John Sansone, head of pensions at Enrich, says: “There is no legislation that says employers have to have a committee and that it should have a certain shape. There is no one-size-fits-all here.”
A pensions governance committee should explore four factors: whether there is a range of funds that ensure members’ differing objectives are met; efficient and effective administration; clear communication; and suitable service from the pension scheme provider, says Tim Johnson, managing director at Gallagher Risk and Reward.
To identify whether forming a committee is in the best interests of a scheme’s members, the employer needs to outline the reason for a committee, what it will be responsible for, who will be its members, how often it will meet and what it will cost.

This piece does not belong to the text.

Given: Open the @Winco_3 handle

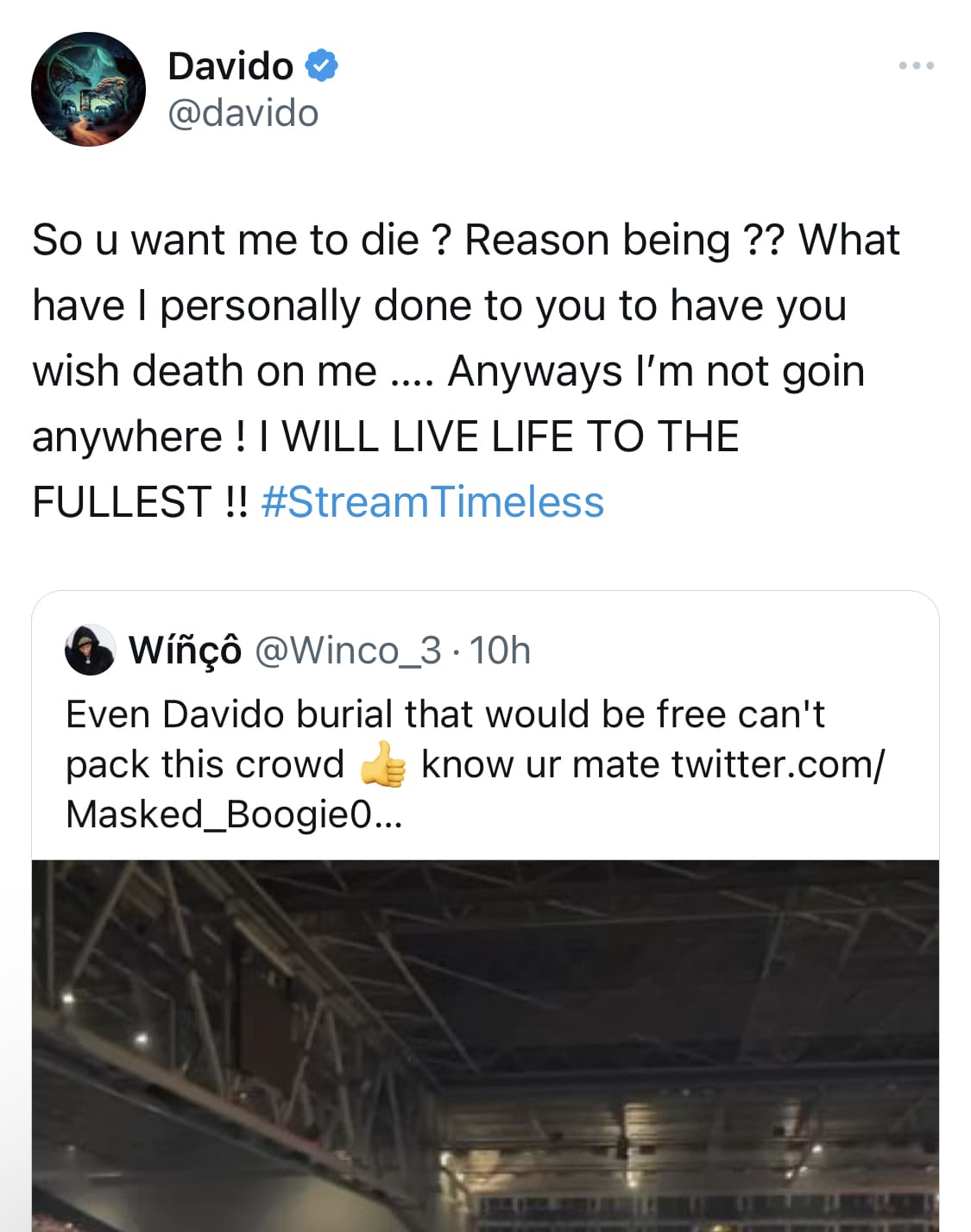Looking at the screenshot, I should (x=348, y=651).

Meeting at least once a year, a committee should have three to eight members, including representatives from senior management and payroll. Typically, a financial adviser, employee representative and the pension provider or investment manager will sit on the committee. Iain Chadwick, senior consultant at Johnson Fleming, says: “Throw membership of the committee open to scheme members and use it to provide governance and a way of engaging members.”
The cost of setting up and running a committee depends on various factors. After set-up, the main cost is time. Sansone says: “There is no formal hard cost to setting up a committee, it is just [fees] for the consultant support time. We build that into an annual retainer for [employers] which includes the governance management process.”

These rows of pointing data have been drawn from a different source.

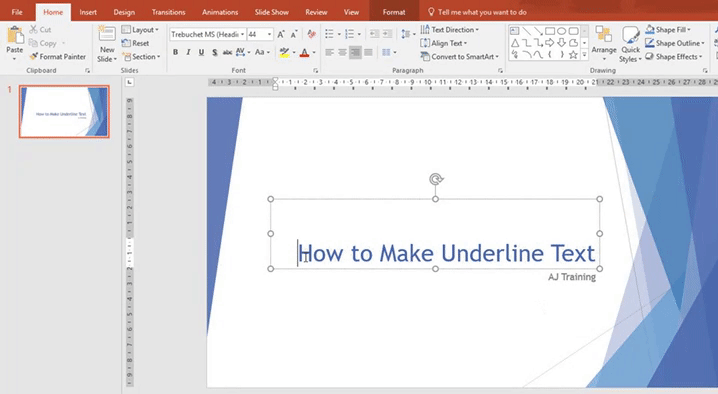Open font color red A swatch
The image size is (718, 394).
point(305,53)
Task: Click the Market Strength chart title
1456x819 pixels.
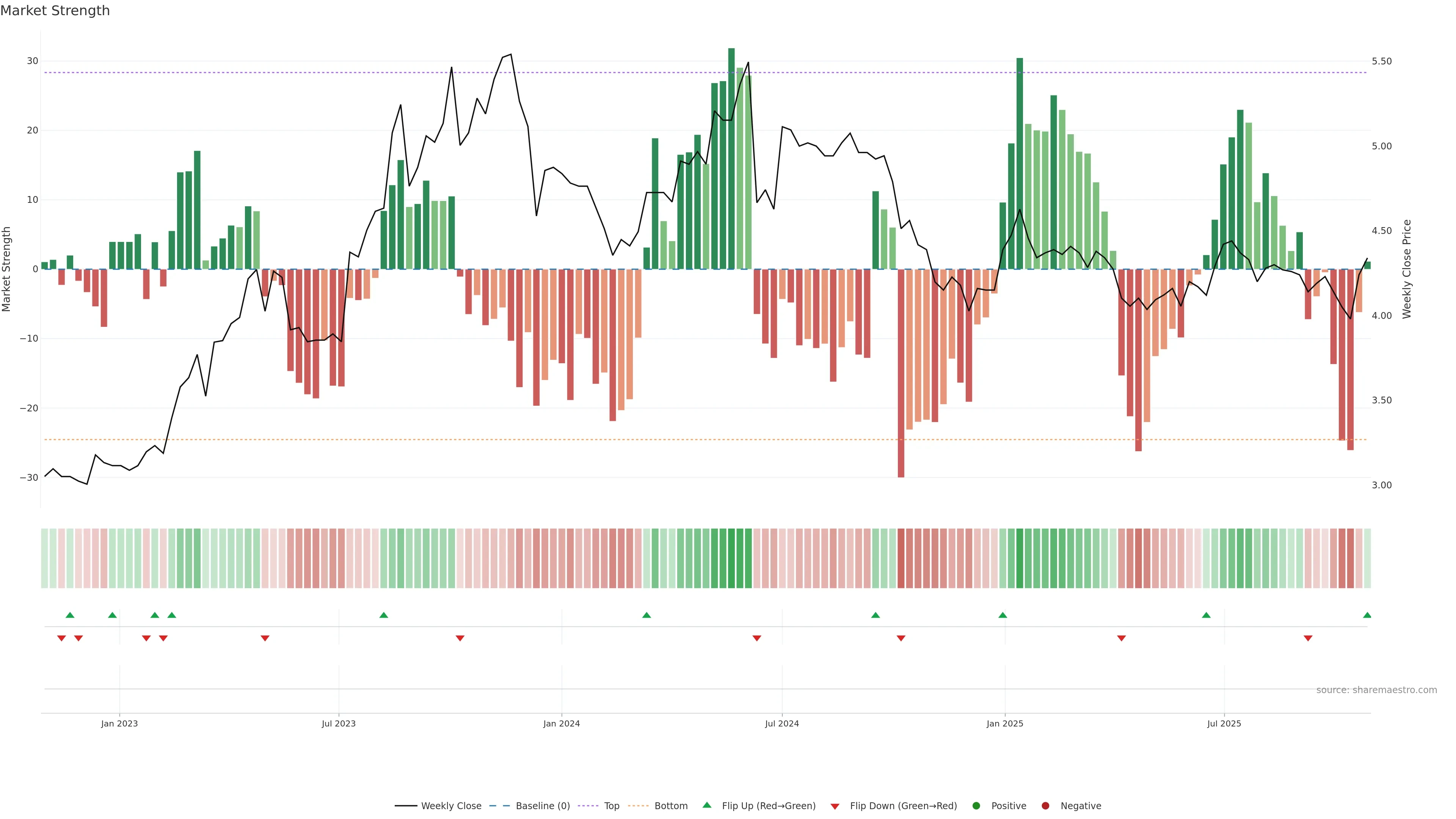Action: point(55,11)
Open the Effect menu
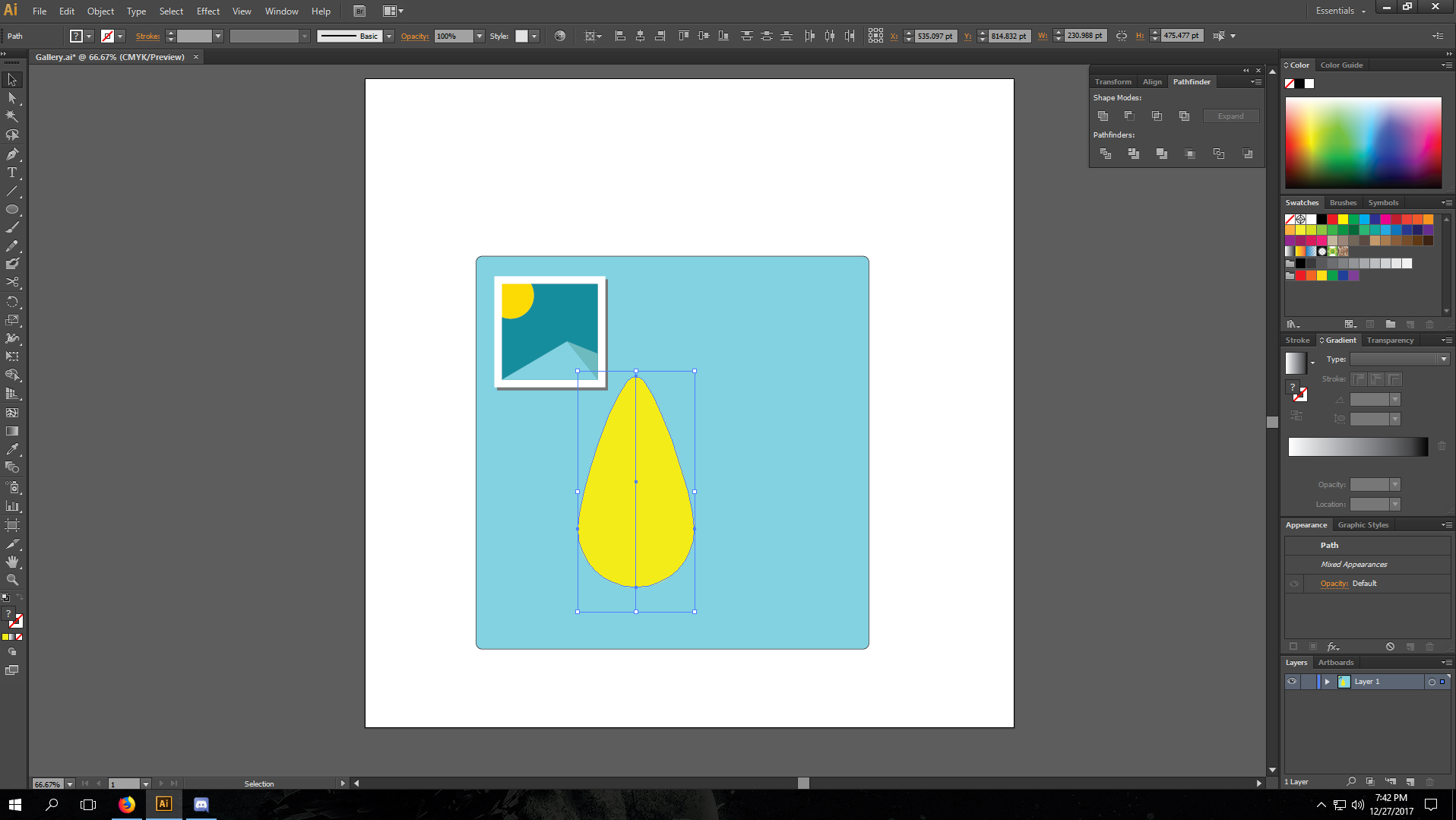Viewport: 1456px width, 820px height. click(207, 11)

Can employer be consultant?
But Wilson does not see why an employer cannot take on the role of consultant itself. “It is not rocket science,” he says. “Employers can do it themselves if they think they have enough knowledge in-house. Employers are spending millions on the pension scheme, and the committee makes sure it adds value and is offered in the best way to staff.”
A governance structure that involves consulting with a pension scheme’s members is one of the prerequisites employers need to qualify for the Pensions Quality Mark (PQM), issued by the National Association of Pension
Funds (NAPF).
Richard Wilson, senior policy adviser for the NAPF and the PQM, says: “The committee plays an important role in making sure a scheme meets members’ needs, and that the administration, charges, costs and fund choices are looked at and kept up to date. We ask that employees are represented on the committee and get an opportunity to increase their skills and pensions knowledge.”

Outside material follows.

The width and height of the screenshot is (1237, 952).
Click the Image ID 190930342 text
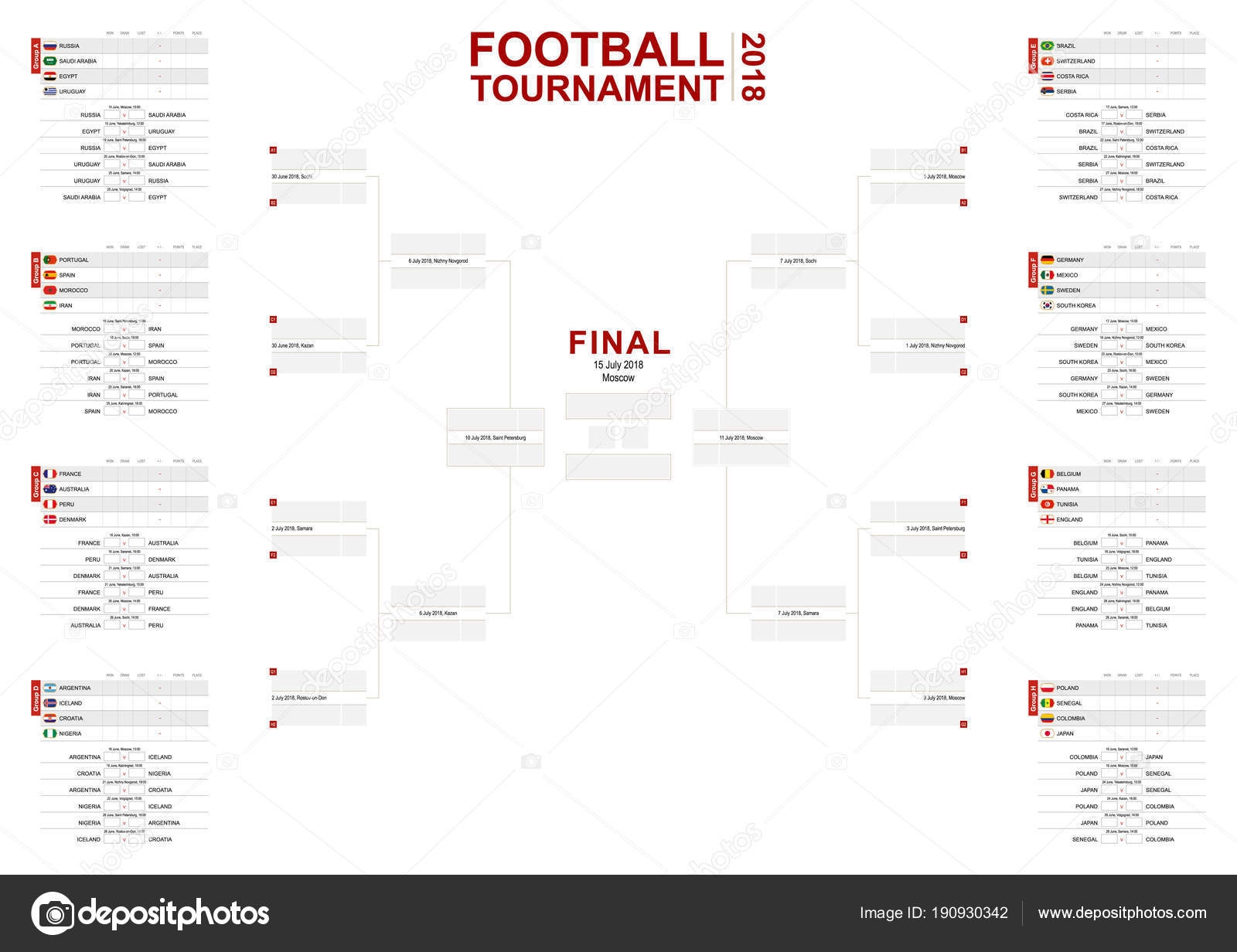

With the 2012 pension reforms on the horizon, a governance committee is ideally placed to inform the employer of its obligations on auto-enrolling staff and providing the minimum employer contributions.
Jamie Clark, business development manager at Scottish Life, says: “Governance committees could be a vital resource in identifying possible breaches of employer duties under auto-enrolment before they happen, saving the employer both time and [penalty] fines. Setting up a governance committee can help identify and solve administration issues, help employees feel they have real engagement with the scheme and increase membership numbers.”